# Required action A
Decide whether each statement below agrees with the forum thread on CSS minification. Answer yes or no for (i), (ii), and (iii), and quote the words of the thread that decide each one.
(i) After minifying, Hugo writes the font family as 'font awesome 5 free'.
(ii) The topic title remained as the original poster wrote it.
(iii) The person who replies reports having no problem with the lowercased name.
# Required action B
Answer these questions using the forum thread on CSS minification.
(i) What did the lowercased font-family cause an issue with?
(ii) How does the person who replies use FA5?
(iii) What font-family declaration does the original poster need?
# Required action C
Continue the forum thread on CSS minification, picking up after its final sentence.

======== Provided text

When I minify CSS, the font-family
changed to lower case, and it caused an issue with font-awesome pseudo-elements. demo repository for testing somratpro/minify-lowercases-hugo: Minify lowercases CSS font-family declaration (github.com)
I need this
font-family: 'Font Awesome 5 Free';
Hugo generate this after minify
font-family: 'font awesome 5 free';
I tried string
, print
, variables
, scratch
but no luck. HELP !!!
I changed the topic title to make it more informative.
Please do not undo my change.
1 Like
Hello,
What is the issue you have ?
Because I also use FA5 (as a hugo module), I minifiy it, the css name is lowered cased (same as you) and I have no problem.

================
======== Listed records

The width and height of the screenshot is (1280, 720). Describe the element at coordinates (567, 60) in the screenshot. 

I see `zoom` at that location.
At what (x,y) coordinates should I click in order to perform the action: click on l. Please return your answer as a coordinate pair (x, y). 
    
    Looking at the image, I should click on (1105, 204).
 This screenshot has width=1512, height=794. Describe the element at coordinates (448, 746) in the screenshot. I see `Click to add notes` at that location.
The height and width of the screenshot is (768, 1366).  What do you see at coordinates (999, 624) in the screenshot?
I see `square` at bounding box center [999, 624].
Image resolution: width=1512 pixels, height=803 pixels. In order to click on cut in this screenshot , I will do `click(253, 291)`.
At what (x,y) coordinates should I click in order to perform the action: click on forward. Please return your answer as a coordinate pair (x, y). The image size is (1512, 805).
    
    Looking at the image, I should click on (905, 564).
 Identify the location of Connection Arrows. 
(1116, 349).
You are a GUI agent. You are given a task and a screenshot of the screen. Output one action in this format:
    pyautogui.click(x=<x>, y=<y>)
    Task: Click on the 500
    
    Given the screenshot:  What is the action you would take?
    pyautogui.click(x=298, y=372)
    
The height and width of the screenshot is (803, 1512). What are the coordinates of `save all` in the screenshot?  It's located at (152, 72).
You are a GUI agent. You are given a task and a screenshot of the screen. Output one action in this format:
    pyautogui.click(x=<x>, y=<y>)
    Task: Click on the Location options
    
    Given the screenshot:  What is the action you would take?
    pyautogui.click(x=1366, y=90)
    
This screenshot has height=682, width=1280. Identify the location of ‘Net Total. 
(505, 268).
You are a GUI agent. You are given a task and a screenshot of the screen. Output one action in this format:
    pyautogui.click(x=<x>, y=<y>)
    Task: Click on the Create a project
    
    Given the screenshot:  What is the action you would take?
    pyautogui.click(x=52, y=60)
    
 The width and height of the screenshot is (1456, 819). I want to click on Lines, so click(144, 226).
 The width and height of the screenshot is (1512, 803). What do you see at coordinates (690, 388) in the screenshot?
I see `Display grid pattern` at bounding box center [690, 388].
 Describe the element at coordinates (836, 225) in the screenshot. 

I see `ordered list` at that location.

================

# Written response A
(i) Yes: "font-family: 'font awesome 5 free';"
(ii) No: "I changed the topic title to make it more informative."
(iii) Yes: "the css name is lowered cased (same as you) and I have no problem."

# Written response B
(i) Font-awesome pseudo-elements.
(ii) As a hugo module.
(iii) font-family: 'Font Awesome 5 Free';

# Written response C
For example this is an extract of my minified resulting CSS:
url(../webfonts/fa-regular-400.svg#fontawesome)format("svg")}.fab,.far{font-weight:400}@font-face{font-family:"font awesome 5 free";font-style:normal;font-weight:900;font-display:block;src:url(../webfonts/fa-solid-900.eot);src:url(../webfonts/fa-solid-900.eot?#iefix)format("embedded-opentype"),url(../webfonts/fa-solid-900.woff2)format("woff2"),url(../webfonts/fa-solid-900.woff)format("woff"),url(../webfonts/fa-solid-900.ttf)format("truetype"),url(../webfonts/fa-solid-900.svg#fontawesome)format("svg")}.far,.fas{font-family:"font awesome 5 free"}.fas{
And this is my inline partial for the procees.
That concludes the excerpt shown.